To stand against external pressure, a nation must invest heavily in technological advancement, innovation, and industrial upgrading, which enhance competitiveness, reduce dependency and strengthen its bargaining power in global trade disputes. In India, initiative such as the Production Linked Incentive (PLI) Scheme is a step in this direction, aimed at strengthening domestic manufacturing and reducing reliance on imports. However, its impact can be further boosted by ensuring wider participation of small and medium enterprises (SMEs) and expanding coverage to sunrise sectors such as green technology and semiconductors.

Third, countries can focus on expanding their domestic markets to cushion against external tariff shocks and trade disruptions. China, for instance, adopted this strategy when its export demand weakened due to high tariff rates, offering subsidies that enabled higher demand in domestic markets. Alongside this, a renewed emphasis on swadeshi or locally produced goods can further fortify the domestic economy, create jobs and reduce reliance on volatile global markets. Moreover, every trade crisis presents an opportunity for course correction. Economies that are less dependent on exports and have a strong domestic base are better positioned to withstand external headwinds. This moment, therefore, can be seen as a chance for countries to deepen domestic demand, strengthen resilience, and empower trade negotiations to secure favourable deals or walk away when the terms are not in their best interest.

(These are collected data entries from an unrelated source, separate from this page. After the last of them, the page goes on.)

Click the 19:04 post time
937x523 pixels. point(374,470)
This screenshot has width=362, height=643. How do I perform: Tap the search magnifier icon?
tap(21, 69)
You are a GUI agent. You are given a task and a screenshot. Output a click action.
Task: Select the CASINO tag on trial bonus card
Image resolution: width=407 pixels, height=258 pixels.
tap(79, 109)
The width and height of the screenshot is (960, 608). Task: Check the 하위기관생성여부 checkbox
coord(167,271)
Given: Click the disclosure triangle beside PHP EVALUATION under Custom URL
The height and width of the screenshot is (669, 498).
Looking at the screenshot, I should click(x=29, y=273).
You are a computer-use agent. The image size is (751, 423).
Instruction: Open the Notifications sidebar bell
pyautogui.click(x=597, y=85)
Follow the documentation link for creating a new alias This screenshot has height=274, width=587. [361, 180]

Further, this escalating U.S. tariff war presents a historic opportunity for BRICS to act as a counterweight to American trade dominance. With the U.S. imposing punitive tariffs such as 50 per cent on Indian goods and 15–20 per cent on other partners, BRICS can leverage its collective economic heft to construct resilient alternatives. Beyond expanding intra-BRICS trade through preferential tariff regimes and diversified supply chains, the grouping can also play a transformative role in reducing dependency on the U.S. dollar in trade settlements. In fact, de-dollarisation efforts are already underway: India and Russia have experimented with rupee-rouble trade for oil and defence supplies; China has been promoting yuan-based settlements through its Cross-Border Interbank Payment System (CIPS); and Brazil recently signed agreements to settle some of its trade with China directly in yuan.

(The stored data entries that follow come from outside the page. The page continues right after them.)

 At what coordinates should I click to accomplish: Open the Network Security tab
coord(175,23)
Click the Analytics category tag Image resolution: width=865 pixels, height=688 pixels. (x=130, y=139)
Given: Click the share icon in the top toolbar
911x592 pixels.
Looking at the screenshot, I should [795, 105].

South Africa, too, has explored local currency invoicing in regional trade. By promoting the use of local currencies or even a future BRICS digital currency, the bloc could shield members from dollar volatility and unilateral sanctions. India, with its growing FTAs with the UK, Australia, and the EU, can synergise these efforts by encouraging wider acceptance of rupee settlements, complementing Russia’s and China’s push for non-dollar trade. Joint investment funds in green technology, semiconductors, and logistics, backed by local-currency financing, would further enhance competitiveness. Thus, BRICS has the potential not only to counter U.S. tariff protectionism but also to reshape global trade architecture toward a multipolar, stable, and equitable order.

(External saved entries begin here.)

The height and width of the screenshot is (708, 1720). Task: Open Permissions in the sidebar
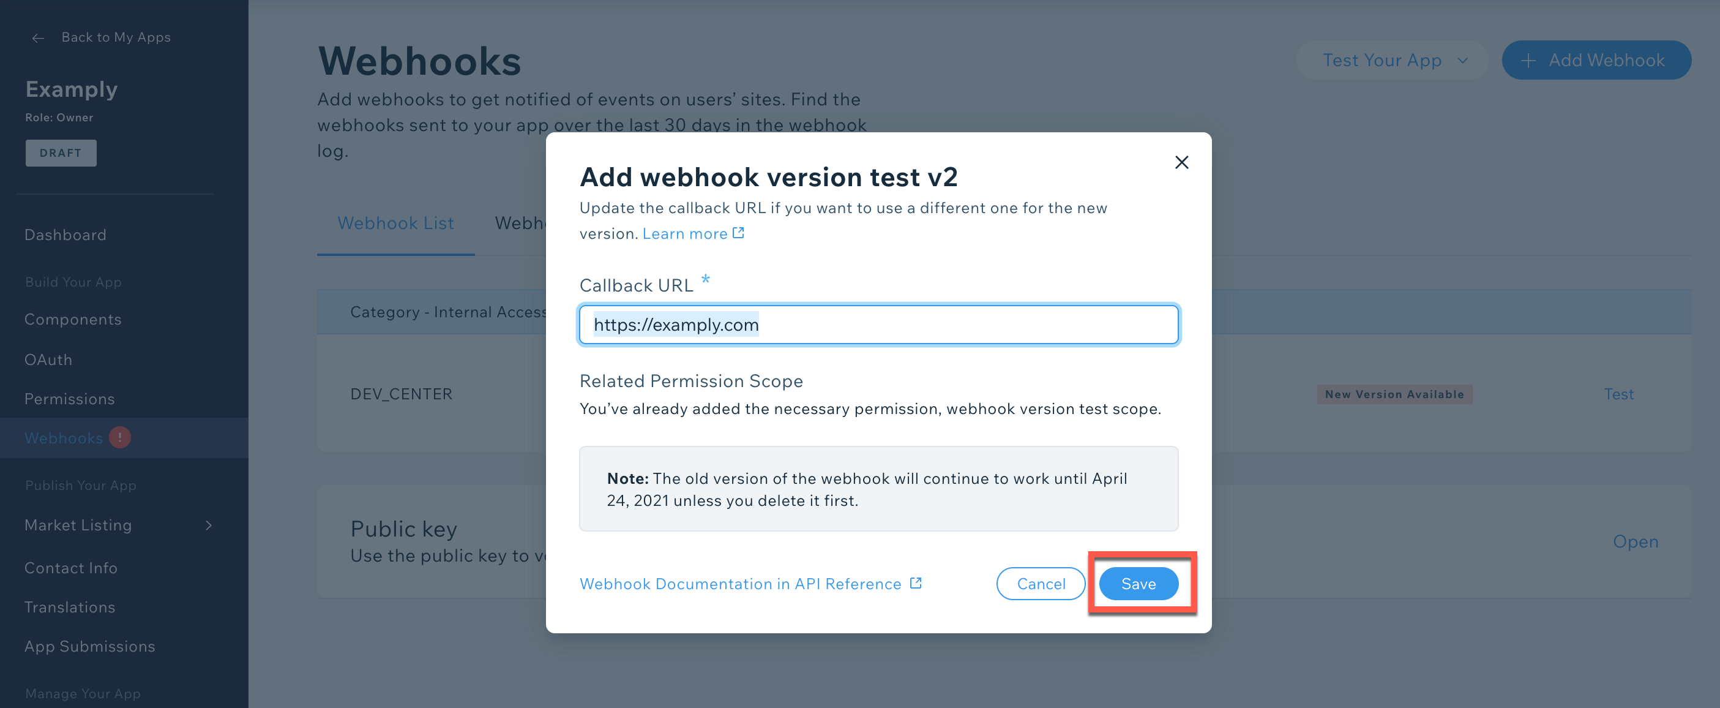point(69,399)
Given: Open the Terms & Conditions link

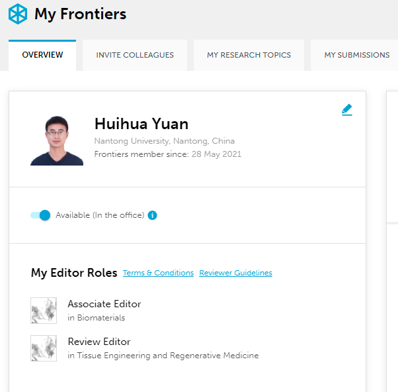Looking at the screenshot, I should pos(159,273).
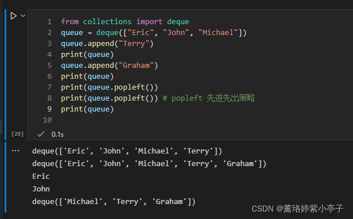Click on queue.append("Graham") code line

point(109,66)
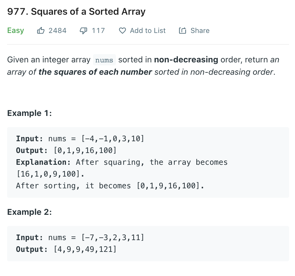
Task: Click the Share arrow icon
Action: (183, 31)
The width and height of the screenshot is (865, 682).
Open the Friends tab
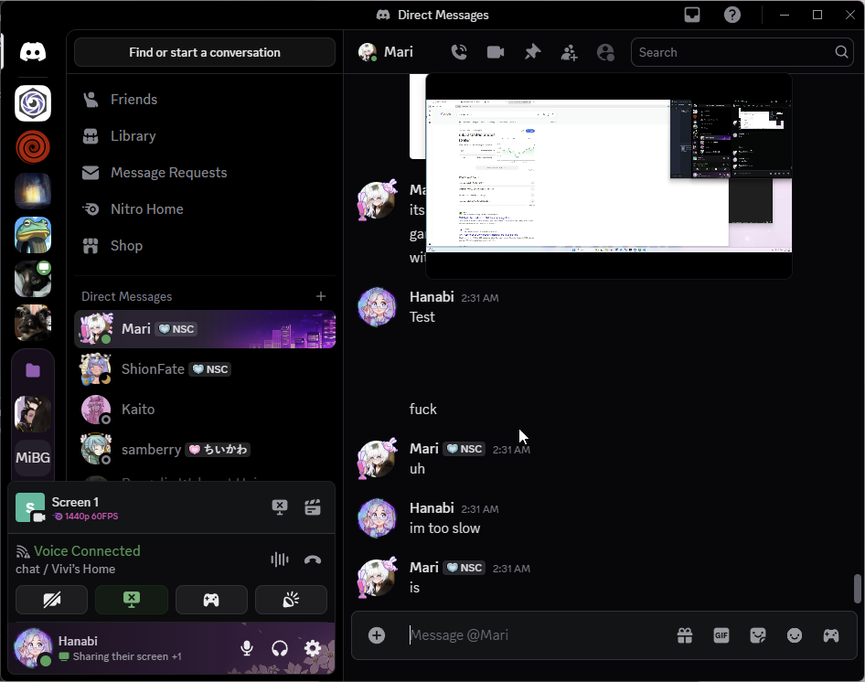click(133, 100)
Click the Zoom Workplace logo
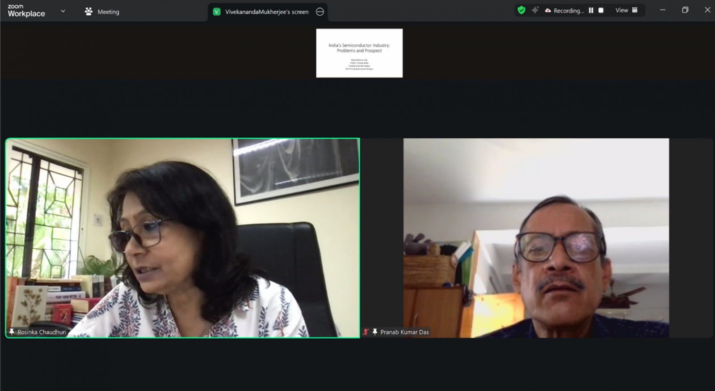 pos(26,11)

The contrast in trade policies of the US and other nations could shift global trade towards barrier-free trade and act as a catalyst for new regional trade blocs, as countries continue to seek more stable and mutually beneficial trade environments. While the US aspires to expand its exports globally, it needs to understand that its products are not value for money compared to goods from BRICS and other developing countries that benefit from lower production costs. In the long run, no country can endure the economic strain of unilateral tariffs; they may respond with retaliatory measures, as seen in the cases of China and Canada, or realign with alternative trade partners to safeguard their economic interests. Such shifts would not only undermine the US trade influence but also accelerate the transition toward more diversified, resilient, and regionally integrated trade networks.